By July 1981, the pressure on Thatcher was intense over the issue. Four men had died, including their leader, 27-year-old Bobby Sands, who had been elected to parliament while on the hunger strike.
So when the remaining hunger strikers dropped their demand to be treated as “prisoners of war,” Thatcher authorized a secret message setting out what concessions the government would make if the strikes were called off.
The go-between was a Northern Irish businessman codenamed “Soon,” who had contacts with an officer in Britain’s MI6 foreign intelligence spy agency.
The files log a series of frantic calls between Soon and the MI6 man in the days leading up to the offer.
London set out the concessions the government was to offer “if, but only if, it would lead to the immediate end of the hunger strike.”
They included allowing the prisoners to wear their own clothes, rather than prison uniform, and to receive normal visits, parcels and letters as well as “further developments” on prison work and remission.
The draft message in the files contains detailed amendments in Thatcher’s handwriting, showing she was in on the secret plan.
The message ended: “If the reply we receive is unsatisfactory and there is subsequently any public reference to this exchange we shall deny that it took place. Silence will be taken as an unsatisfactory reply.”
The approach was rebuffed and a fifth hunger striker died the following day.
Then-Northern Ireland secretary Humphrey Atkins told Thatcher: “Following the sending of the message which you approved last night, we have received, as you will know, an unsatisfactory response. That particular channel of activity is therefore now no longer active.”
The government made a second attempt to break the deadlock, which got nowhere.
The hunger strikes were to carry on for another three months, during which five more prisoners died.
On July 2, 1981, Thatcher told her Cabinet they should consider “all possible courses of action in regard to Northern Ireland, however difficult or unpalatable.”
With “increasingly disturbing signs of an erosion of international confidence in British policy,” ministers even discussed abandoning Northern Ireland — hitherto unthinkable for a Conservative government.
However, while there was “a widespread feeling in favor of British withdrawal” among the public, they admitted pulling out would not be an “easy proposition” with “civil war and massive bloodshed” likely to be the immediate outcome, the minutes said.
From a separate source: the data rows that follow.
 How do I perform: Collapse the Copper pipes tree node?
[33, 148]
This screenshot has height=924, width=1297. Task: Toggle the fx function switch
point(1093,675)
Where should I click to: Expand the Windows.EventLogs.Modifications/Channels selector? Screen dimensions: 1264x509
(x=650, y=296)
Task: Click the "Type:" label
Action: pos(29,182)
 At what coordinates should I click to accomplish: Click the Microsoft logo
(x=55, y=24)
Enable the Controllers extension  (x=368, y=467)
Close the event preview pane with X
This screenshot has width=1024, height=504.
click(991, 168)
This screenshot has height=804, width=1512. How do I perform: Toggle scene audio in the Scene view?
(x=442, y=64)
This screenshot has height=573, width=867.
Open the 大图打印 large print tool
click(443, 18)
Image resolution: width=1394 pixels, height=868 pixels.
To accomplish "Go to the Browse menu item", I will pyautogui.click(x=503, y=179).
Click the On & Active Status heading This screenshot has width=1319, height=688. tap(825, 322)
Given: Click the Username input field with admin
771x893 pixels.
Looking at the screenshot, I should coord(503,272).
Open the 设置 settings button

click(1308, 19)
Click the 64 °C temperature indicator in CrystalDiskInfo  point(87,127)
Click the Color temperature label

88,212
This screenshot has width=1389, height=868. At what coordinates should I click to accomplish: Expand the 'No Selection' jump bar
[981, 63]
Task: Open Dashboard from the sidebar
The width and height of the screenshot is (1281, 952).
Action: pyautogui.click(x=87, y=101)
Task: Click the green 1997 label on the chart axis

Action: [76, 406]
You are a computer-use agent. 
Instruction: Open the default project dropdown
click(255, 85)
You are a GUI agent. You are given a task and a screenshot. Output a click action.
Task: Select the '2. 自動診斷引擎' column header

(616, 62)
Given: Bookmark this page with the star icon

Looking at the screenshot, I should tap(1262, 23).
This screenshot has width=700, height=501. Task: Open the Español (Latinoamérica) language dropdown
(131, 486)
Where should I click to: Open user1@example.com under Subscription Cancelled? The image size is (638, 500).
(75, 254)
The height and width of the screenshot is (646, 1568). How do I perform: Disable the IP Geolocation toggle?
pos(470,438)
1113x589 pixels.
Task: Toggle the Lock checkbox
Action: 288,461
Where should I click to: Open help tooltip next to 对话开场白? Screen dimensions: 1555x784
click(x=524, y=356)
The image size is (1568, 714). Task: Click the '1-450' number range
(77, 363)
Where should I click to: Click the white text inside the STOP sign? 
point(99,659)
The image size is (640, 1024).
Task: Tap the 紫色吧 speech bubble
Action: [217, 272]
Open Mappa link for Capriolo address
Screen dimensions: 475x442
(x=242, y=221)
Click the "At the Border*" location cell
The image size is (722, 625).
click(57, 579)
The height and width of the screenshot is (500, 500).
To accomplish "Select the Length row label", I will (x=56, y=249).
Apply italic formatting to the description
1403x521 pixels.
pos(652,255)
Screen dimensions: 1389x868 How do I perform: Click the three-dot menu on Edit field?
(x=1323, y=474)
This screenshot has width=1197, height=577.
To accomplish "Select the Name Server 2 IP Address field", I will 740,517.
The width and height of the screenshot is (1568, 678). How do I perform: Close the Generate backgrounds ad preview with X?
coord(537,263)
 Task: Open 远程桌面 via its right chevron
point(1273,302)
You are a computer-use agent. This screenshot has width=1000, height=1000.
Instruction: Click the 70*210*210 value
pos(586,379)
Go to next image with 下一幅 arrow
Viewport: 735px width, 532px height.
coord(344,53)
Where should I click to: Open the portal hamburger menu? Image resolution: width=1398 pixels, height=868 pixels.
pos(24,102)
Meanwhile, ousted Egyptian president Hosni Mubarak was assessed by British Foreign Office officials as dim, but “free of any taint of corruption” before he took power in 1981, more files released yesterday showed.
Thatcher was told by officials that Mubarak was “the coming man,” but “no intellectual,” the Daily Telegraph newspaper said, citing the files.
Ahead of a visit to Britain, Thatcher was also warned not to mention his Welsh in-laws — Suzanne Mubarak’s mother was a Welsh nurse — unless Mubarak did first, as the couple wanted to play down the link.